## EXCERPT PROVIDED
:::
Sorry, I’m just not seeing it…..yet. A lot of assumptions and innuendo but nothing concrete. Sex life is not xrated. It’s not porn. It’s a Netflix series. Even in OP’s update, no new facts presented. I stand by my opinion. I look for a lot of red flags all the time. I just don’t see fire, let alone smoke here. At least based upon the limited info provided thus far.


----------



## Jackierossbabe (Oct 26, 2021)

The thing two years ago was with a different coworker. The relationship was too one-on-one. Never saw all the texts because he deleted some from the phone and they chatted mainly thru their work app (which I never demanded to see). 

After our blowout and almost losing each other, he and I agreed to go to counseling. The woman moved out of state and stopped working there. Things went back to normal for us. It took over a year to get there (rebuilding trust).

I’m upset now because I see it as another friendship starting up again at work. I don’t know where he will take it, and I promised myself no more if it happens again (and divorce isn’t what I want as I love him). But I have to have some integrity and self love and not allow my heart to get trampled on again.
:::
## MATERIAL
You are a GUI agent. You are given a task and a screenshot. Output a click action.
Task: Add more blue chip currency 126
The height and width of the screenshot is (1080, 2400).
:::
## TASK INSTRUCTIONS
1) Print everything in the forum thread about a partner's coworker friendship from "The thing two" down to "trampled on again.".
2) Carry on the forum thread about a partner's coworker friendship, starting right after its final sentence.
The material comes from a separate source.

## PER-TASK OUTPUTS
1)
The thing two years ago was with a different coworker. The relationship was too one-on-one. Never saw all the texts because he deleted some from the phone and they chatted mainly thru their work app (which I never demanded to see). 

After our blowout and almost losing each other, he and I agreed to go to counseling. The woman moved out of state and stopped working there. Things went back to normal for us. It took over a year to get there (rebuilding trust).

I’m upset now because I see it as another friendship starting up again at work. I don’t know where he will take it, and I promised myself no more if it happens again (and divorce isn’t what I want as I love him). But I have to have some integrity and self love and not allow my heart to get trampled on again.

2)
One would think given what we went thru and what is at stake he would tread carefully with these friendships. But no- he seeks them out. He had a male best friend (Jon) at the office for 4 years who recently left the company. He used to talk to him on messenger all the time about everything including tv shows and movies. When I asked him about this woman he’s chatting with now, he said “she’s the new Jon”. I mean really. Also please keep in mind I’m not allowed any male friends whatsoever unless he knows exactly what we talk about and he can see our texts (we have a mutual male friend we’ve known 20 years).

The biggest things that bother me is 1) Why does the girl feel she can talk to my husband about sexy shows (of all the content one could stream it has to be this type of show). 2) The double standard. 3) The threats that he won’t live like this (me being upset about it) because it disrupts his peaceful living.

Actually tonight he went to bed mad at me. I got really angry today and told him he should be more careful and have better boundaries. Then I said maybe I don’t plan to live like this (he took it as I wanted to divorce him) and he got upset. I apologized, but he’s still distant to me.

Da** is it so much to ask of him to tone down the chatting up of females? Why is it so difficult? The only reason I can see is that it does something for him. He’s obviously getting some type of thrill or he wouldn’t risk upsetting me. I told him I can recommend imdb, rotten tomatoes, etc (tons of review sites for shows). Obviously I’m missing something here.


----------



## recovering2018 (Sep 9, 2021)

32 would put her more than a generation younger than I. I can tell you from personal observation that boundaries are far more squishy with millenials and Zs. It's not uncommon for people to share selfies of their privates in the pre or early-dating stage.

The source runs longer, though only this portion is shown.